Микаэль покопался в памяти; фамилия Бальдер связывалась у него в голове только с Ханной, актрисой, – что-то с ней теперь стало?
– Кто это? – спросил он.
Его одарили взглядом, полным такого презрения, что он был поражен.
– Ты, что, живешь на Марсе? Франс Бальдер – это легенда. Понятие.
– Правда?
– Господи, да! – продолжал Линус. – «Погугли» его, и сам увидишь. Он стал профессором компьютерных наук всего в двадцать семь лет и уже два десятилетия является ведущим мировым авторитетом в области исследования искусственного интеллекта. Едва ли кто-нибудь, кроме него, так далеко продвинулся в развитии квантовых компьютеров и нейронных сетей. Он непрерывно находит безумные, неортодоксальные решения.
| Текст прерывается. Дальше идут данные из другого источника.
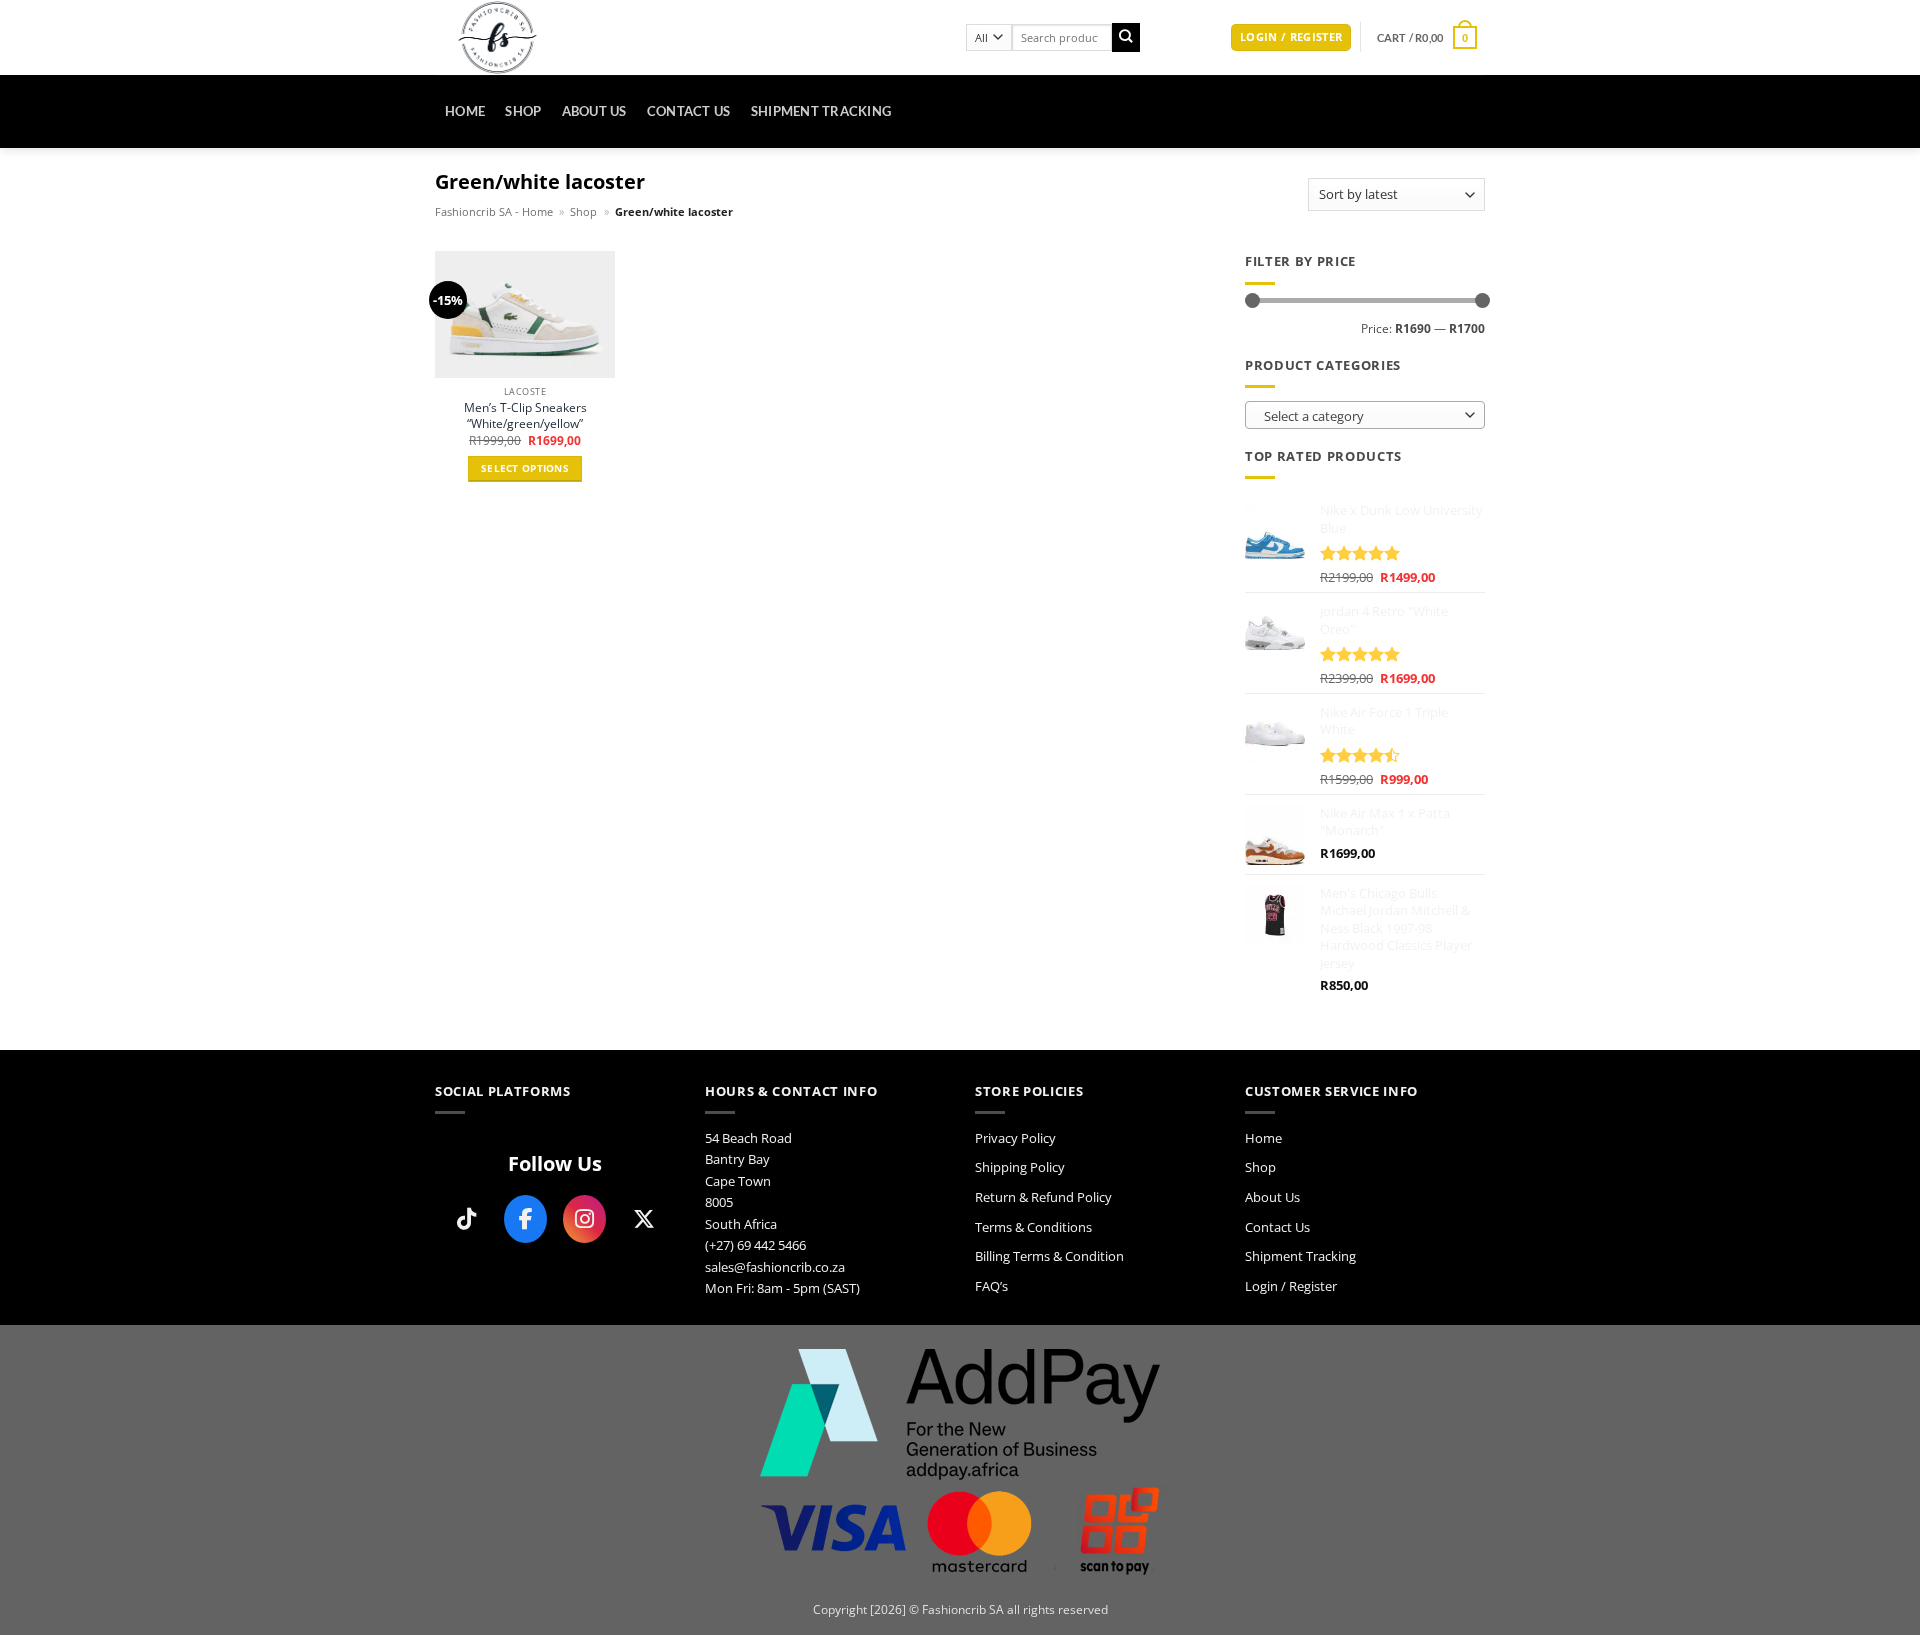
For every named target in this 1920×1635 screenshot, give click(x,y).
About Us (594, 111)
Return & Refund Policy (1043, 1197)
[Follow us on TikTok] (466, 1219)
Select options (525, 468)
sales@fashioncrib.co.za (775, 1267)
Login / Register (1291, 1286)
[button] (1291, 38)
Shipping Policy (1020, 1167)
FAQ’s (991, 1286)
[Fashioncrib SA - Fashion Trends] (685, 37)
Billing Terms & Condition (1049, 1256)
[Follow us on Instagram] (584, 1219)
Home (465, 111)
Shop (523, 111)
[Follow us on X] (643, 1219)
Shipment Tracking (821, 111)
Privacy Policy (1015, 1138)
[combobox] (1365, 415)
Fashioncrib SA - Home (494, 212)
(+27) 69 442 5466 (755, 1245)
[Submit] (1126, 37)
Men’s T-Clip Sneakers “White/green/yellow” (525, 415)
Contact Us (689, 111)
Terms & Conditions (1033, 1227)
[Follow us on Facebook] (525, 1219)
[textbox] (1361, 416)
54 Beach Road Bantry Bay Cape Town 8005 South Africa (748, 1181)
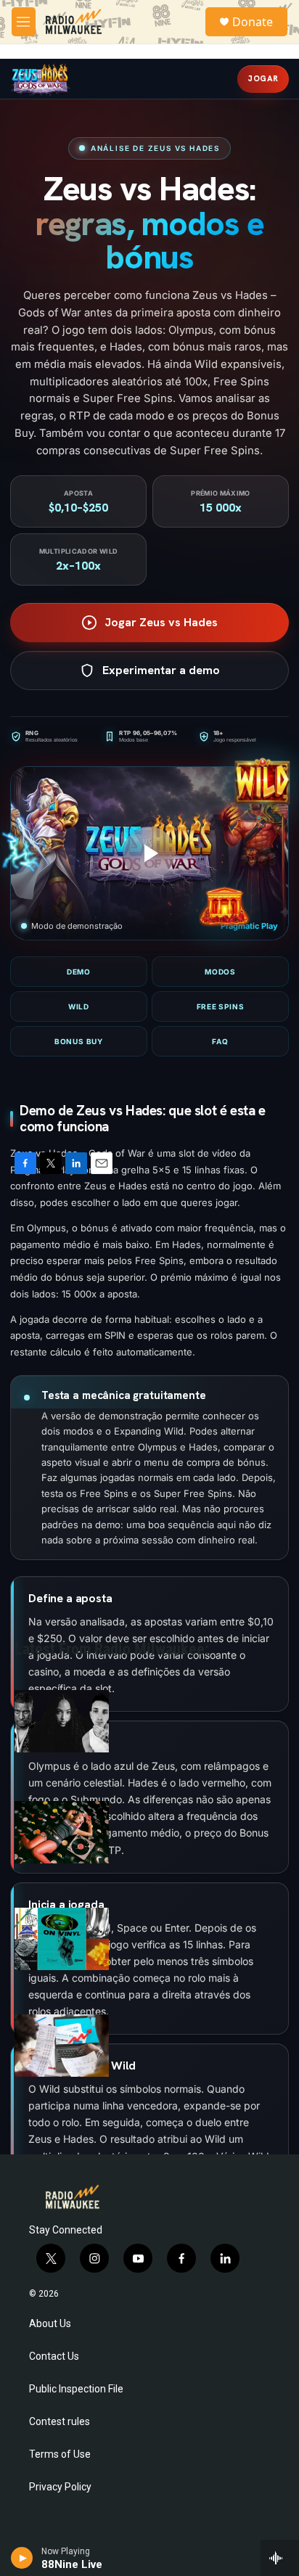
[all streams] (280, 2558)
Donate (252, 21)
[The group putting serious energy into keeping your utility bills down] (62, 2045)
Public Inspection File (76, 2389)
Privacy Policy (60, 2487)
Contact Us (54, 2356)
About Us (50, 2323)
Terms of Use (60, 2454)
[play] (22, 2558)
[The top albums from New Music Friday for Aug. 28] (62, 1939)
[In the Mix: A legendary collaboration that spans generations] (62, 1721)
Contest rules (59, 2421)
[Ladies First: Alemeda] (62, 1832)
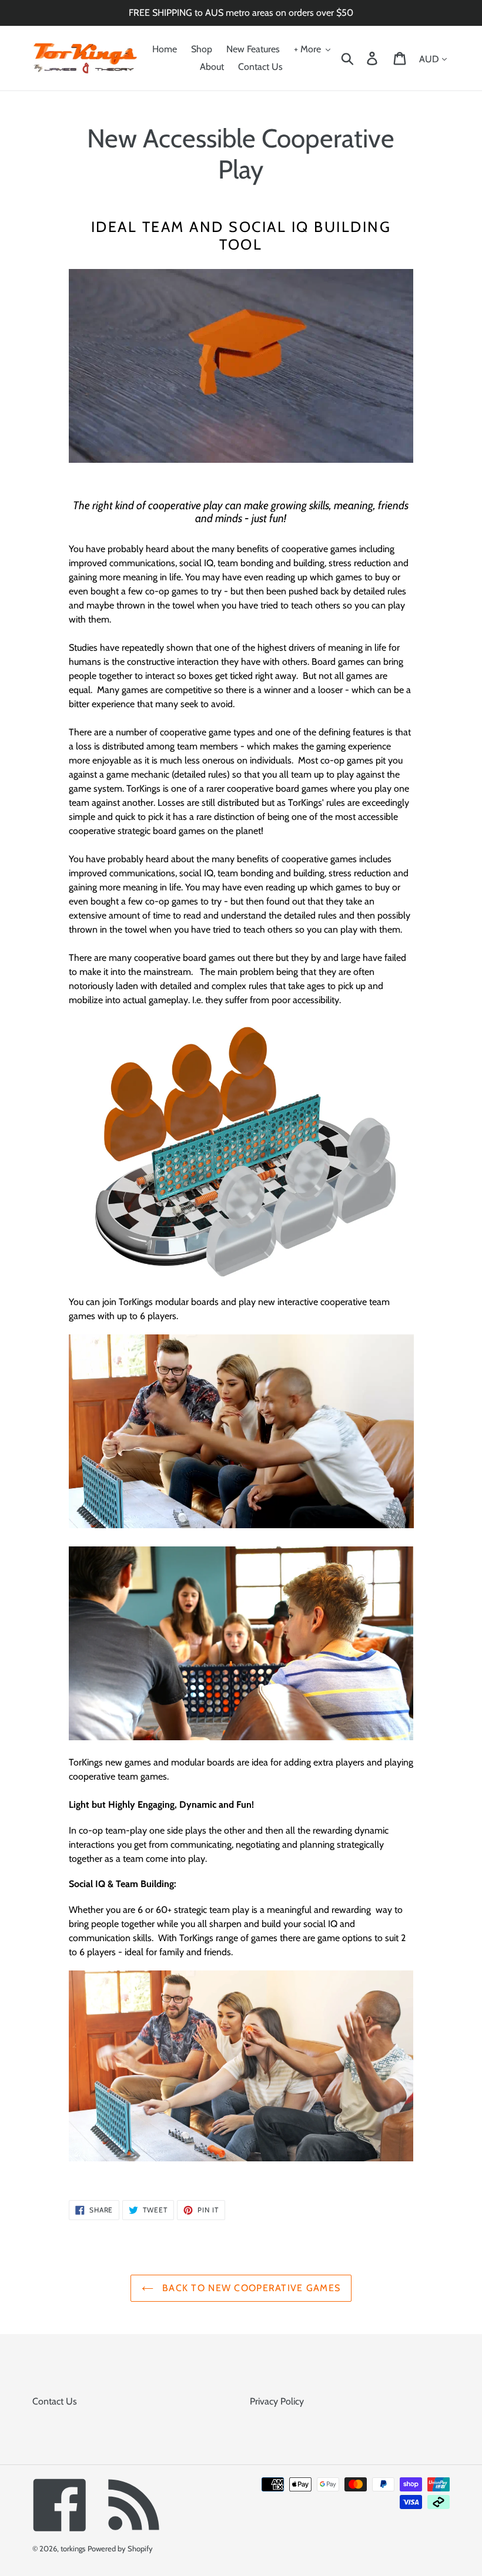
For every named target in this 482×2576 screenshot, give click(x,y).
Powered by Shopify (120, 2548)
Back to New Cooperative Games (249, 2287)
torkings (73, 2548)
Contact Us (54, 2401)
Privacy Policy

Обладает великолепным, повернутым задом наперед мозгом. Мыслит совершенно иначе, новаторски, и, как можешь легко догадаться, компьютерная индустрия годами его доила. Но Бальдер отказался продолжать работать на кого-то, захотел действовать в одиночку. Правда, что считать «одиночкой» – ведь у него всегда были ассистенты, из которых он выжимал все соки. Франс требует результатов, остальное его не волнует, и он идет напролом: «Ничего невозможного нет, наша работа – раздвигать границы», и так далее и тому подобное. Но народ его слушается. Для него все готовы на что угодно. Ради него можно почти что умереть. Для нас, фанатов, он просто бог.